- **Collected data entries**:
□ □ □ □ □
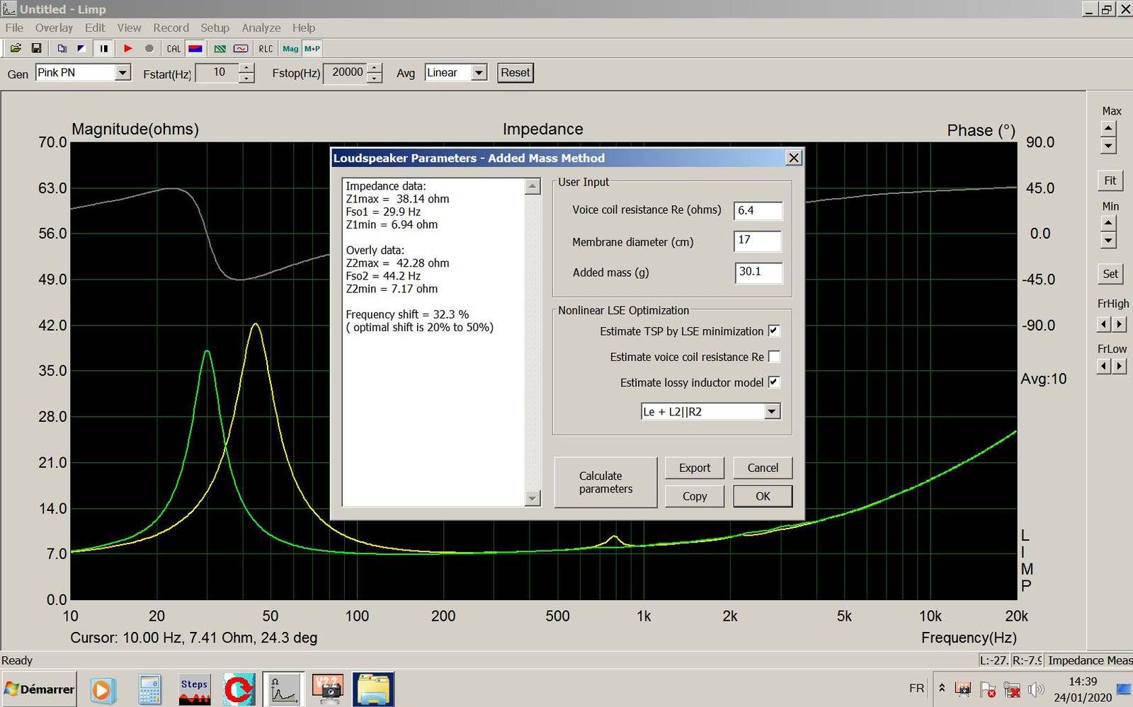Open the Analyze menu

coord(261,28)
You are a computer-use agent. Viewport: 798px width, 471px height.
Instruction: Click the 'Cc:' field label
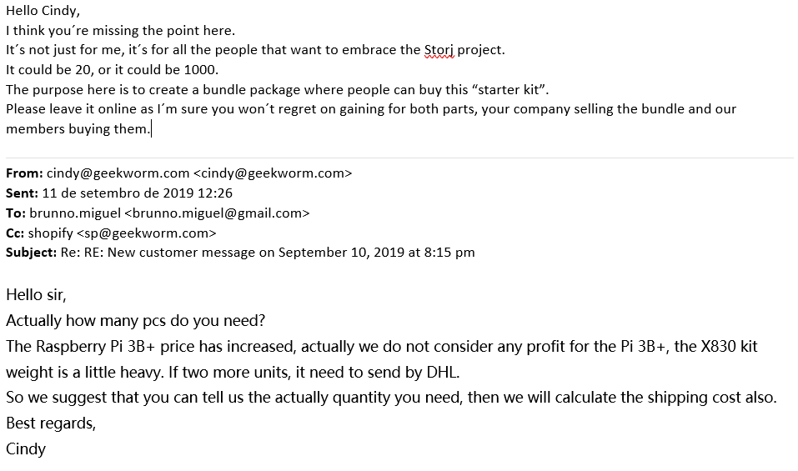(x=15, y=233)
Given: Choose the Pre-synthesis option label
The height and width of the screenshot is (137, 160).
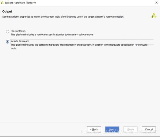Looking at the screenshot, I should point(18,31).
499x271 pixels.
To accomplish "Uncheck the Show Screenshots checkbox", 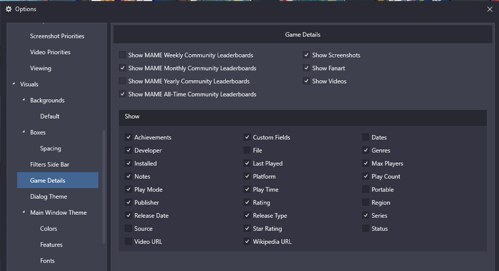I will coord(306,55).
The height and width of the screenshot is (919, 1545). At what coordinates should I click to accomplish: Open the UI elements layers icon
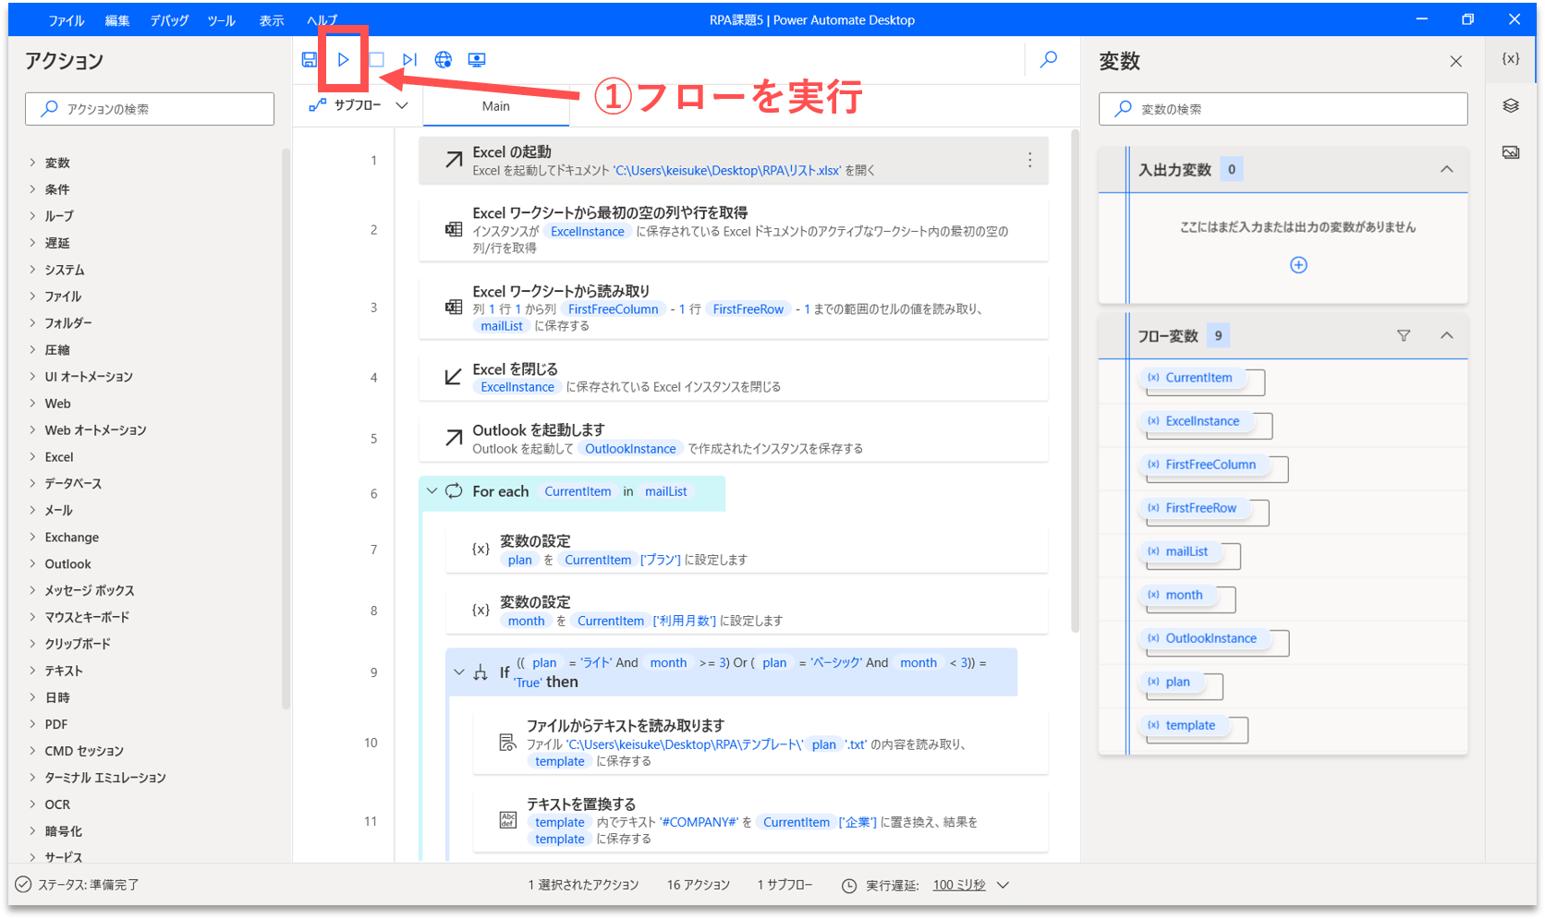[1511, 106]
□ □ □ □ □
- **Work to be completed**: Give again the stretch of lines above from the one with "You are a computer-use" through the one with "499x271 pixels.", both ends kept, and copy no pictures.

- **Answer below**:
You are a computer-use agent. Viewport: 798px width, 471px height.
Instruction: Click the 'Cc:' field label
(x=15, y=233)
Given: Choose the Pre-synthesis option label
The height and width of the screenshot is (137, 160).
Looking at the screenshot, I should point(18,31).
499x271 pixels.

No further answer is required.